Ponds in Winter

Blog, Lake & Ponds

Ponds in Winter

Do you ever wonder what is happening with your pond during the winter? While many people think “nothing,” a lot is happening below the surface.

Here in the Midwest, lakes and ponds are typically subjected to some period of freezing during the winter. The extent of freezing depends on factors such as temperature, wind, and the size and depth of the pond. Shallow ponds are more likely to freeze completely, while deeper ponds may only freeze at the surface. When a pond freezes over, it becomes sealed off from the regular exchange of gases between air and water. Oxygen above the ice cannot mix with the water, and carbon dioxide from the respiration of animals becomes trapped below. Meanwhile, gases released by decomposers, including carbon dioxide, hydrogen sulfide, and ammonia, accumulate near the bottom of the pond.

Some aquatic plants and algae continue to use whatever sunlight passes through the ice for photosynthesis, releasing oxygen and absorbing carbon dioxide. But as ice thickens and becomes covered with snow, less light penetrates, and less oxygen is produced. In some instances, oxygen levels can fall so drastically, especially in shallow ponds, that fish die off. If your pond is covered with snow for an extended period, shoveling some of it off is a good idea to allow in some light.

Despite the freezing surface of a pond, deeper water layers may remain relatively unfrozen. The layer of ice acts as insulation, preventing heat loss from the water below. The coating of ice also protects pond life from the extremes of winter weather. Although some plants and insects overwinter as dormant seeds or eggs, much pond life continues as usual throughout the winter, only at a slower pace that requires less food and oxygen. Minnows remain sluggishly active, as do tadpoles and crayfish. Free-swimming predatory insects, including whirligig beetles and predaceous diving beetles, continue to look for food. These insects use tiny bubbles and films of air as minute scuba tanks into which oxygen diffuses from the surrounding water. Muskrats often emerge from where they huddle in dome-shaped winter lodges of mud-packed cattails. The level of oxygen-carrying hemoglobin increases in their blood in winter, enabling longer dives under the ice where they forage on submerged stems and roots. Beavers huddle together in lodges to preserve body heat. When hungry, they leave the lodge by an underwater entryway and swim to where their branches have been stored for winter, having been cut and pushed into the mud during the fall. Beavers also rely on stored body fat to survive while also maintaining a reduced heart rate. In winter, a diving beaver’s pulse rate drops so low that it can remain submerged for fifteen minutes.

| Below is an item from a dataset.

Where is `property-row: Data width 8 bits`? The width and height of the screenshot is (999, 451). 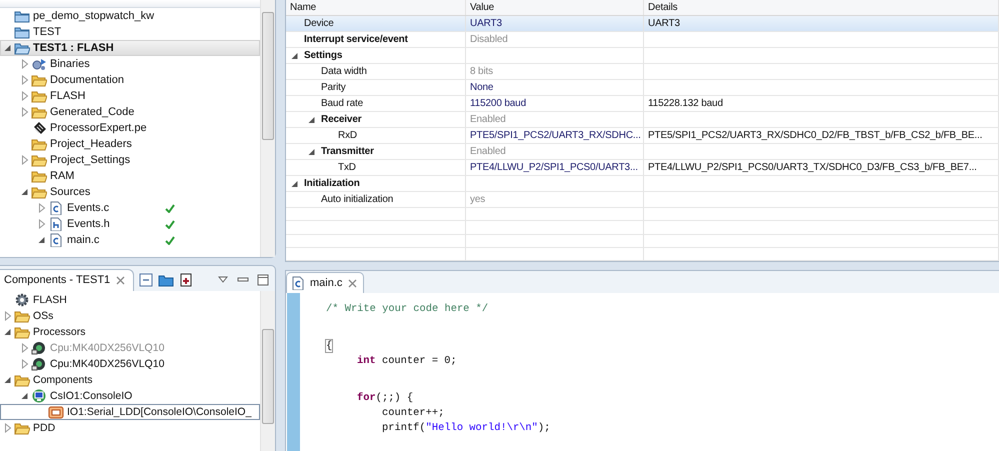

Cold-blooded animals dramatically slow down by decreasing their heartbeat, circulation, metabolism, and growth. Frogs, salamanders, and turtles dig into the mud for oxygen-rich seeps. Garter snakes sometimes hibernate in crayfish burrows at the pond’s edge. Snakes occasionally share the same burrows with frogs and salamanders, the creatures hunted by the snake earlier in the fall. Snapping and painted turtles also hibernate near the edge of the pond.

Hibernating turtles can absorb some oxygen directly through the surface of their exposed skin as a winter survival adaptation. Turtles will occasionally awaken under the ice and can be seen swimming about.

Overall, ponds undergo a period of dormancy and adaptation during the winter months, with their ecological processes slowing down until spring brings warmer temperatures and renewed activity.